Entries on target coordinates:
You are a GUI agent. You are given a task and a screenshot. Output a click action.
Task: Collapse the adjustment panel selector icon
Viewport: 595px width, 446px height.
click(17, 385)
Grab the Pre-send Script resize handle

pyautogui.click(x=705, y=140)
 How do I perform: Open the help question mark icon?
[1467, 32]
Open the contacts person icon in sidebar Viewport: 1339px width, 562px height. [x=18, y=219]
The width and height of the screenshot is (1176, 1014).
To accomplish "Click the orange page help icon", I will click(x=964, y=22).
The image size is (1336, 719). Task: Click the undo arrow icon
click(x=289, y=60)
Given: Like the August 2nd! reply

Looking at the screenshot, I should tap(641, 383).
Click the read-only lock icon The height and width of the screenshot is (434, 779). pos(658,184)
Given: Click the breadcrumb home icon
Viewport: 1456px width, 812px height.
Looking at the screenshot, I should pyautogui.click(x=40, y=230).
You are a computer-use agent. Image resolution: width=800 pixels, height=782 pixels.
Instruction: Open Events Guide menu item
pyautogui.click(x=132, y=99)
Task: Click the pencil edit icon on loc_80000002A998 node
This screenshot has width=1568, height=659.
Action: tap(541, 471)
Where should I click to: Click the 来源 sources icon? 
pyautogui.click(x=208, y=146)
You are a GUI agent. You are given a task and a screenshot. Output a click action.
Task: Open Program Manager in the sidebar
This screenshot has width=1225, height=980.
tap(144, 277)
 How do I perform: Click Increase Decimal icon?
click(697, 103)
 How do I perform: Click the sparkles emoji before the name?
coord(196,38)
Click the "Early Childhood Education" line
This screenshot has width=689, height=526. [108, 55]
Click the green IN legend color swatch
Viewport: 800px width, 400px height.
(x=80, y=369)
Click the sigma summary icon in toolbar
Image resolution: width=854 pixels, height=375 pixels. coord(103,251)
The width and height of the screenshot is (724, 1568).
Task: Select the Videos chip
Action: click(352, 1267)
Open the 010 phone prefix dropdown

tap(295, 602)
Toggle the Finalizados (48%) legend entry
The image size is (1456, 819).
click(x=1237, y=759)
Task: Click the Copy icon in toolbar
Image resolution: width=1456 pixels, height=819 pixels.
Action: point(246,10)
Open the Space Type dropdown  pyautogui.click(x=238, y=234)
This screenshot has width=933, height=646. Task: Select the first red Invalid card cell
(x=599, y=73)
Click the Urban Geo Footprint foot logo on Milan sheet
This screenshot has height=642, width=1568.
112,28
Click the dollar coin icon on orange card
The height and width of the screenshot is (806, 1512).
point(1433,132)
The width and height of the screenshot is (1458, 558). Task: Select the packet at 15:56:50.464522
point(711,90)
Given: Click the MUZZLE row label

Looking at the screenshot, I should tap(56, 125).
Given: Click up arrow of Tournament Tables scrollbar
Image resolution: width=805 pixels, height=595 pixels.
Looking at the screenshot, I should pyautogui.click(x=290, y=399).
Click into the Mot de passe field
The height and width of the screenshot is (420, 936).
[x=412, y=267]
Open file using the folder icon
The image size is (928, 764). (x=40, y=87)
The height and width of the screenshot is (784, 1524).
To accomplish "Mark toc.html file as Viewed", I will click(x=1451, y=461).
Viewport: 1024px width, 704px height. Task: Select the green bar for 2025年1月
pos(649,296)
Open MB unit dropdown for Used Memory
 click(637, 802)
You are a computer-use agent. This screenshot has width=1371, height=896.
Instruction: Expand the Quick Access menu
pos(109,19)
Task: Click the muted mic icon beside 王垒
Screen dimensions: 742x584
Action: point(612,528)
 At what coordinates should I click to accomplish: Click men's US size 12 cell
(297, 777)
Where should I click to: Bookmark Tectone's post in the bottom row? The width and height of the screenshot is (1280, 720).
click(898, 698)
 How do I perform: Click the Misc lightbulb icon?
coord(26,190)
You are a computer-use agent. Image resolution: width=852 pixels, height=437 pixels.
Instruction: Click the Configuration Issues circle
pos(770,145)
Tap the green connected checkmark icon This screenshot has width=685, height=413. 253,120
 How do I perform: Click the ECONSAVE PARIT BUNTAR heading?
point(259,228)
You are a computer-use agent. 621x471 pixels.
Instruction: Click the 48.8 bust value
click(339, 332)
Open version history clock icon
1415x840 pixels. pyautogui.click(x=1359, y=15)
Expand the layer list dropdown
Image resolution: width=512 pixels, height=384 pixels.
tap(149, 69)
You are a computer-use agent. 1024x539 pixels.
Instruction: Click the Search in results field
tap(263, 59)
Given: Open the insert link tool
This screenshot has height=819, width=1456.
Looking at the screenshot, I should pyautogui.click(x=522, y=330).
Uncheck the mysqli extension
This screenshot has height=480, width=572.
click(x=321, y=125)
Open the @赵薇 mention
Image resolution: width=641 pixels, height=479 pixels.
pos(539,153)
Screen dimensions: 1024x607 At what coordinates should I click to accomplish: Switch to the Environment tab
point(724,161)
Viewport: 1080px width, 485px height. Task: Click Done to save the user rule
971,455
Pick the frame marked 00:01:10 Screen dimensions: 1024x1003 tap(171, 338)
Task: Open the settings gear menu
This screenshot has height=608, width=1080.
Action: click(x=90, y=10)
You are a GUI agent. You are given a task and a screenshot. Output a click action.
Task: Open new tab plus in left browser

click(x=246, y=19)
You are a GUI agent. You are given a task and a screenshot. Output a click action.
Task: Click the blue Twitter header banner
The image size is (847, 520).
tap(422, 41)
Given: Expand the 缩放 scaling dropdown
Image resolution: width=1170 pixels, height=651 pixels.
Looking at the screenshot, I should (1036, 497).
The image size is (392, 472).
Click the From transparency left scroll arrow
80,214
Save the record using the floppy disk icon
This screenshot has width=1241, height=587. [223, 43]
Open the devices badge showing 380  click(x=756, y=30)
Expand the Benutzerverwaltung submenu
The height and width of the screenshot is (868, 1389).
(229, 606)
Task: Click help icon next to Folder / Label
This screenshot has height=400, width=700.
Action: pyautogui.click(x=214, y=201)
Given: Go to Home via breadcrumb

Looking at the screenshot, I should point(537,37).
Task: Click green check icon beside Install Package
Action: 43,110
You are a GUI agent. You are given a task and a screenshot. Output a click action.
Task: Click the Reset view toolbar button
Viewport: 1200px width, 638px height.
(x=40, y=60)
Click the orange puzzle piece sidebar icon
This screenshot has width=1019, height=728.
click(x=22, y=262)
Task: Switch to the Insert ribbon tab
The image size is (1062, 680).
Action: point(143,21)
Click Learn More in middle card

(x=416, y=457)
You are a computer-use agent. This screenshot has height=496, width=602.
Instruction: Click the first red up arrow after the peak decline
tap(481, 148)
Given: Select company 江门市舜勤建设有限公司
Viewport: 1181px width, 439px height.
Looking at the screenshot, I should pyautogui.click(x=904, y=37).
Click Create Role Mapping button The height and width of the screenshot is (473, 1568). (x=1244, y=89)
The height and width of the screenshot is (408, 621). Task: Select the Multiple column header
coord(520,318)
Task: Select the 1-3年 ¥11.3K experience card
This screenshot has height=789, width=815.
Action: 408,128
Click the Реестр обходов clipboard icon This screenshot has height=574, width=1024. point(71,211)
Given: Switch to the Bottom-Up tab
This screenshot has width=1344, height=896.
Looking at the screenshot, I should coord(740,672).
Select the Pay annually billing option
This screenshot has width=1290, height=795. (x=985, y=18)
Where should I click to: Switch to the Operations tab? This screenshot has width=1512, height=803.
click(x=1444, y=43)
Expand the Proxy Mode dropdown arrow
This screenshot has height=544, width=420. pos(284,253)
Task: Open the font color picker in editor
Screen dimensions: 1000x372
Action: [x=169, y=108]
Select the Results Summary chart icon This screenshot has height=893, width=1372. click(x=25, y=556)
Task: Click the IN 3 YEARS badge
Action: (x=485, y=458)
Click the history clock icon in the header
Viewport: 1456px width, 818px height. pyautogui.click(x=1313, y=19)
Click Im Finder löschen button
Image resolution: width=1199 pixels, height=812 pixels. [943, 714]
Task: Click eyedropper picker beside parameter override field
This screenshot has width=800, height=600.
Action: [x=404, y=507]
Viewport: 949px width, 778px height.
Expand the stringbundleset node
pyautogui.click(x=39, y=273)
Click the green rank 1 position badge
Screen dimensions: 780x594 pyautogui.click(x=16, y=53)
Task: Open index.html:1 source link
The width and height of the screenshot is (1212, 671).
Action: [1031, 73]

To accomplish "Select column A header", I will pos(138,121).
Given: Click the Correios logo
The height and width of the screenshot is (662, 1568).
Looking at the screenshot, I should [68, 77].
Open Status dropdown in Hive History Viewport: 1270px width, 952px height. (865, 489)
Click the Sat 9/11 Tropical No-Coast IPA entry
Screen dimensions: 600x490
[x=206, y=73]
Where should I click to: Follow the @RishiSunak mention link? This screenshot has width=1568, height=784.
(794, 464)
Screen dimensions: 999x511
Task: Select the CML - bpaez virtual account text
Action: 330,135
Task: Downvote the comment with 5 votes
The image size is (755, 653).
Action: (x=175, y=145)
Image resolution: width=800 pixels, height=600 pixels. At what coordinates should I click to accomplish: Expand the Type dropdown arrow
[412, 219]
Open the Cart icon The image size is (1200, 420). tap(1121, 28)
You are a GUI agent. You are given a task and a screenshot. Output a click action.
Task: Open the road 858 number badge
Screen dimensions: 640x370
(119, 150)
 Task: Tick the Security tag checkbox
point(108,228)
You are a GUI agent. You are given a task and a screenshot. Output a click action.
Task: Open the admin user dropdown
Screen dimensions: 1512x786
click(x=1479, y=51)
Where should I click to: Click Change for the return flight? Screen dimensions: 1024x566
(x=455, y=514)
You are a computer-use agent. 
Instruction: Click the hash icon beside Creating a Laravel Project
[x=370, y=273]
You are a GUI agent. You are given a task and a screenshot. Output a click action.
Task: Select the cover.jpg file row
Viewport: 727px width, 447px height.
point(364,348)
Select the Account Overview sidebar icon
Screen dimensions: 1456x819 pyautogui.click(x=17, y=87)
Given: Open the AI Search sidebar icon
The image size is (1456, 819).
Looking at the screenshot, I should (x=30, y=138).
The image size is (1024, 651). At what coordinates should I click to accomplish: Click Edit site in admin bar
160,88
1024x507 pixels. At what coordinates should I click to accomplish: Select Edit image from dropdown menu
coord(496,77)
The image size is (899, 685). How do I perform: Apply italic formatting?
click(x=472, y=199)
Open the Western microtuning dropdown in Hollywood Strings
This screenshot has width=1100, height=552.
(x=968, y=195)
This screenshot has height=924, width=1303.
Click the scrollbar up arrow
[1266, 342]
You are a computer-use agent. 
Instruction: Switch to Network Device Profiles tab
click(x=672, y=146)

SET EXERCISE - Replace "sidebar icon" with "side menu icon" in the part of the data that opens with the line containing "Where should I click to: Click Change" and closes with the line containing "(x=968, y=195)", leaving everything else unchanged.

THE REPLY -
Where should I click to: Click Change for the return flight? Screen dimensions: 1024x566
(x=455, y=514)
You are a computer-use agent. 
Instruction: Click the hash icon beside Creating a Laravel Project
[x=370, y=273]
You are a GUI agent. You are given a task and a screenshot. Output a click action.
Task: Select the cover.jpg file row
Viewport: 727px width, 447px height.
point(364,348)
Select the Account Overview side menu icon
Screen dimensions: 1456x819 pyautogui.click(x=17, y=87)
Given: Open the AI Search side menu icon
The image size is (1456, 819).
Looking at the screenshot, I should (x=30, y=138).
The image size is (1024, 651). At what coordinates should I click to accomplish: Click Edit site in admin bar
160,88
1024x507 pixels. At what coordinates should I click to accomplish: Select Edit image from dropdown menu
coord(496,77)
The image size is (899, 685). How do I perform: Apply italic formatting?
click(x=472, y=199)
Open the Western microtuning dropdown in Hollywood Strings
This screenshot has width=1100, height=552.
(x=968, y=195)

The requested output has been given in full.